This month Goldsmiths Press will publish a book connected to Bangor University, looking at the history of media studies through a feminist lens.

The Ghost Reader: Recovering Women’s Contributions to Media Studies offers a fresh perspective on the intellectual history of the field of media studies, a broad scholarly field that encompasses the interdisciplinary and overlapping fields of media studies, cultural studies, and communication studies.

It recovers the work of the diverse group of women who laboured at the margins of media studies as it took shape during the formative years of communication research between the 1930s and the 1950s, and providing scholarly contexts for this work.

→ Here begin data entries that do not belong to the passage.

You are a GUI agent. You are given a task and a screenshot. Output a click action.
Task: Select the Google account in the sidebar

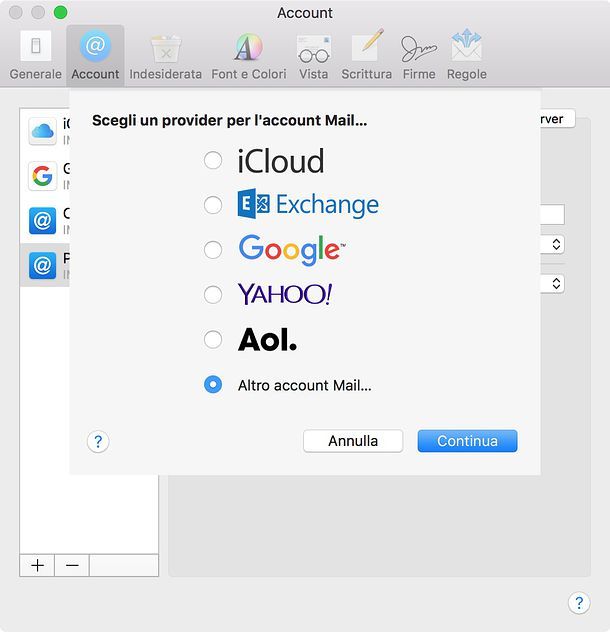tap(43, 176)
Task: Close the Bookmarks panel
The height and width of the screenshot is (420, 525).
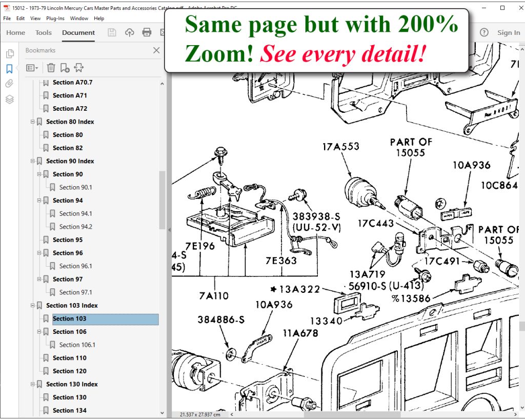Action: click(x=156, y=50)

The Ghost Reader is edited by Elena D Hristova from Bangor University’s School of Arts, Culture and Language, Aimee-Marie Dorsten and Carol A Stabile

Contributors include Hadil Abuhmaid, Miche Dreiling, Diana Kamin, Marianne Kinkel, Tiffany Kinney, Elana H Levine, Gretchen Soderlund, Shelley Stamp, Laura Strait, Rafiza Varão and Malia Mulligan.

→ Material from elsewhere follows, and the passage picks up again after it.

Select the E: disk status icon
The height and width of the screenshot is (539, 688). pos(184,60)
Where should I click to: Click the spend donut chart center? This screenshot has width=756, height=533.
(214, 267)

The Ghost Reader offers a fresh perspective on the intellectual history of the field of media studies, a broad scholarly field that encompasses the interdisciplinary and overlapping fields of media studies, cultural studies, and communication studies.

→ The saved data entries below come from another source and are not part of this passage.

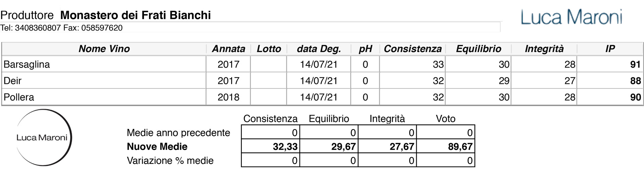
Task: Click the Deir wine name cell
Action: [x=13, y=81]
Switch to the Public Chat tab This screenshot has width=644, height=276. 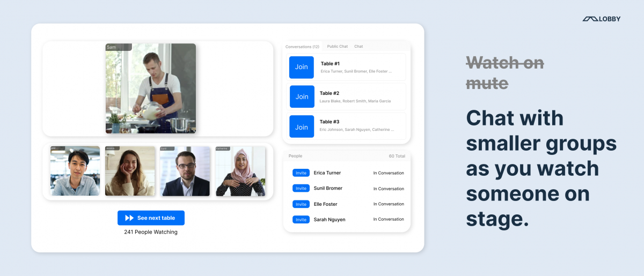[x=337, y=47]
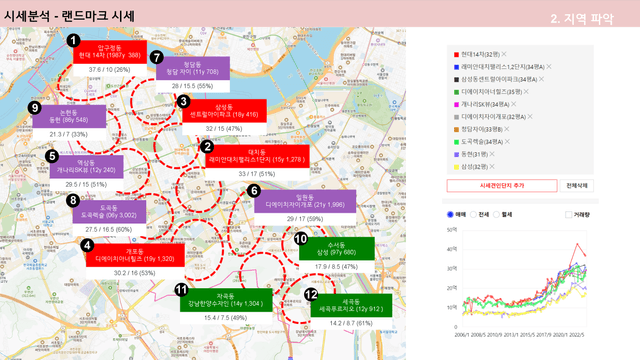
Task: Switch to the 전세 radio option
Action: 473,214
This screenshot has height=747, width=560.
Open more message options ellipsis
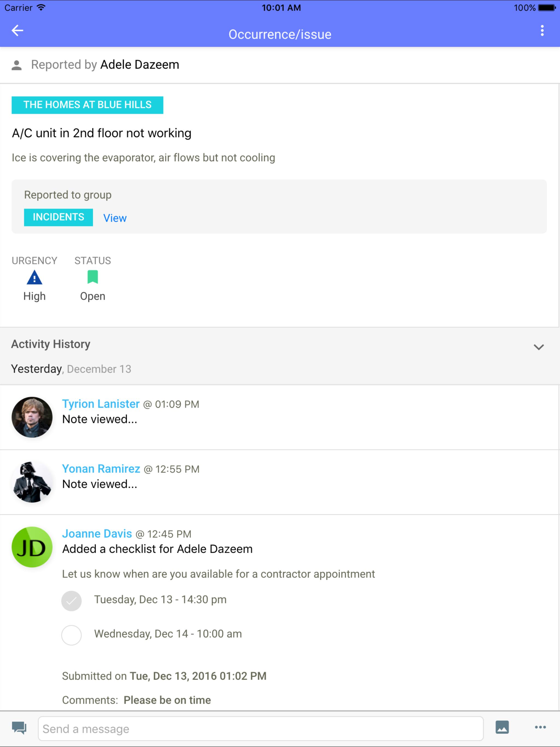[540, 727]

By recovering the work of the diverse group of women who laboured at the margins of media studies as it took shape during the formative years of communication research between the 1930s and the 1950s, and providing scholarly contexts for this work, The Ghost Reader shows that “intersectional considerations” were key modes of engagement for intellectuals, academics, and activists who happened to be women.

They did so decades before feminist perspectives were reintegrated into histories of the field.